MN: And it really gets a lot of recognition on a broader scale lately.
SC: It is almost like pop music these days. Everybody likes Reggaeton, even the nerds. Maybe I am already secretly doing it, too. I am working on some things, which are different to what I am doing now. I am working with a guitarist from Paris on slower music that could be described as having a slight pop edge to it, when you look at the construction and arrangements of the tracks.
MN: One bullet point I wrote down in preparation of this conversation is that your work seems deconstructionist, with everything that you are doing.
SC: It happens unconsciously, but there may be some truth to it. I get asked a lot if I am a drummer, but I only started producing and making music five years ago. Before that, I did nothing with music. But I think if you listen to the rhythms I use, it is possible to hear the Caribbean, besides all the more obvious references to electronic music. It may only be shimmering through, but underneath all those other layers, it can be found.
MN: I think it was Éduoard Glissant who talked about this process, in regards to the Caribbean, as “Créolisation”: a lot of different elements thrown into the mix to create something new.

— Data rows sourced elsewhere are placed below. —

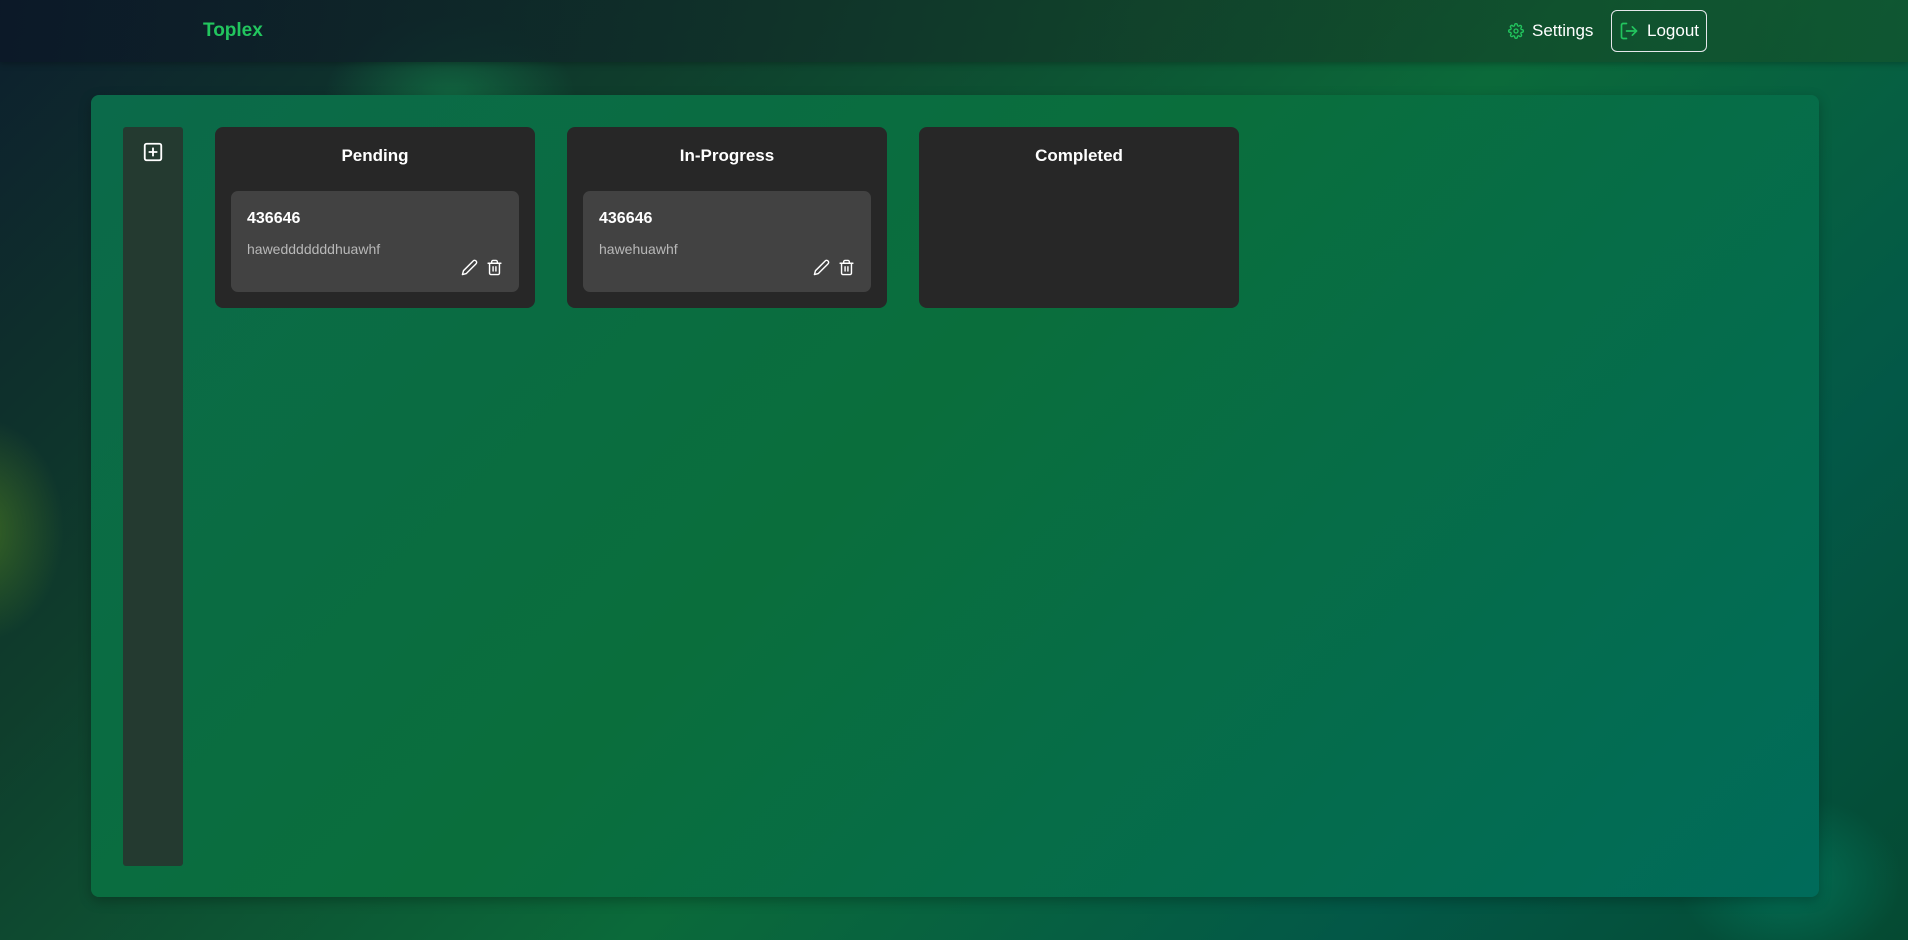 This screenshot has height=940, width=1908. I want to click on sidebar, so click(153, 496).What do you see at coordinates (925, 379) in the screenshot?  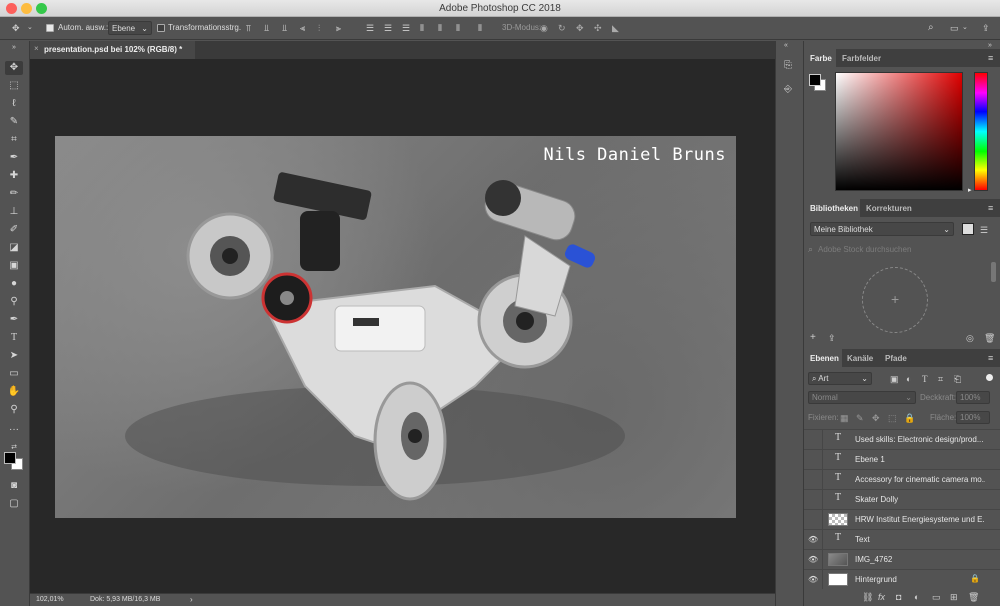 I see `filter-type-icon: T` at bounding box center [925, 379].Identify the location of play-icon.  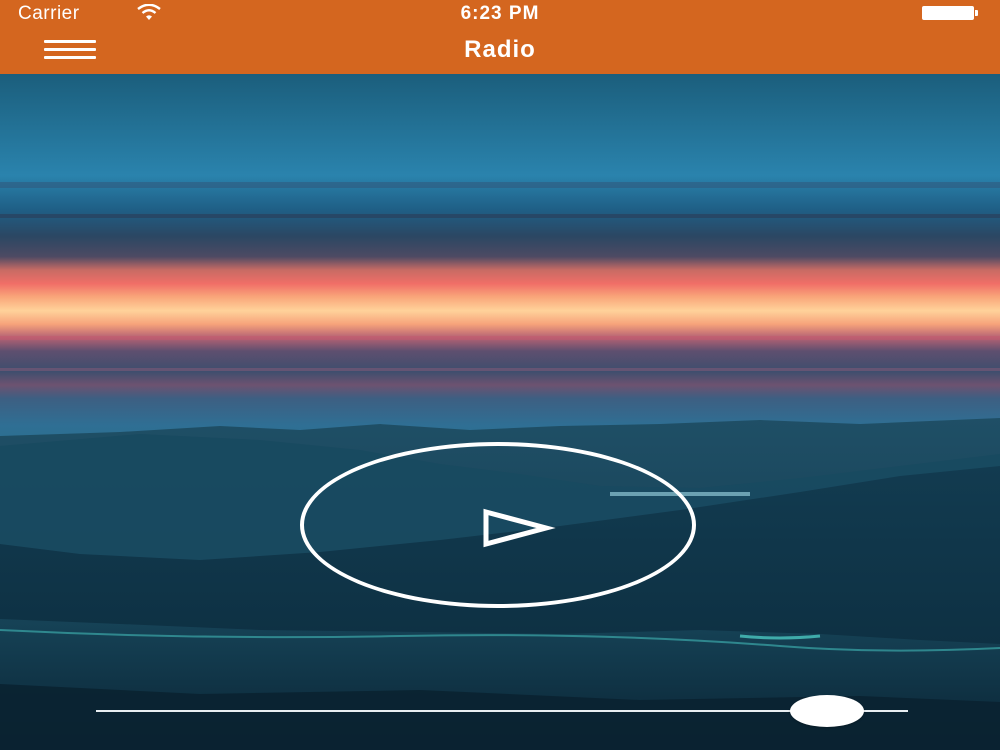
(520, 528).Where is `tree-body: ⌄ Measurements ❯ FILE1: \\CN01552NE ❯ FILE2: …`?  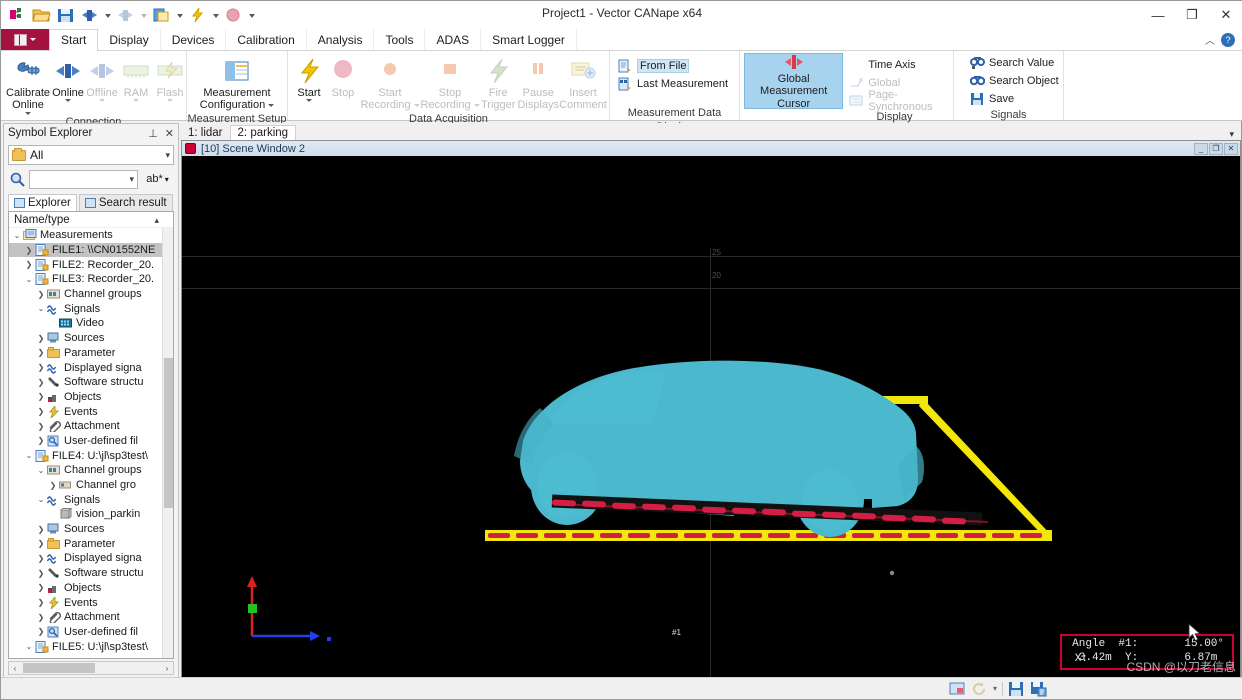
tree-body: ⌄ Measurements ❯ FILE1: \\CN01552NE ❯ FILE2: … is located at coordinates (91, 441).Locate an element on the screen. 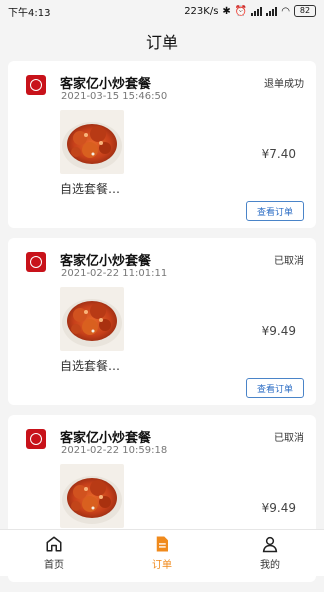 This screenshot has width=324, height=592. tab-label: 我的 is located at coordinates (270, 566).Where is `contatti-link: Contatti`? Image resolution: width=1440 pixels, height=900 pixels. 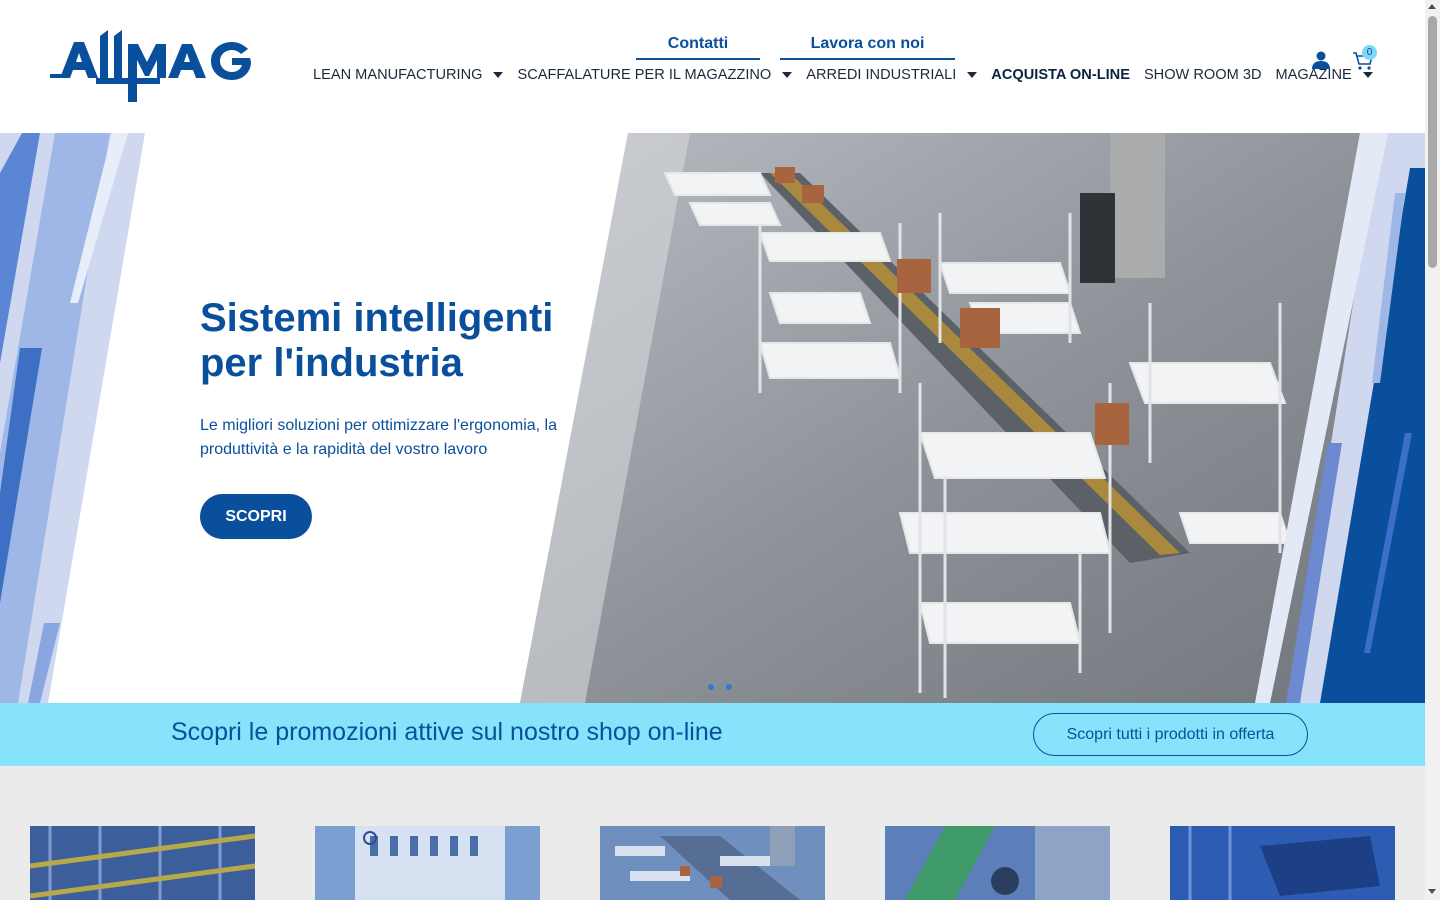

SC: Yes. But there is still an invisible border somehow that is not really overthrown yet. Here for example, you have the techno people and the R&B scene, but they are not connected or intertwined at all. There is a certain attitude that comes with a certain scene and I think that this is not necessary anymore. It is almost like some music has a stigma to it still, and I think that is an antiquated mindset. It should be possible to have an open conversation about any kind of music.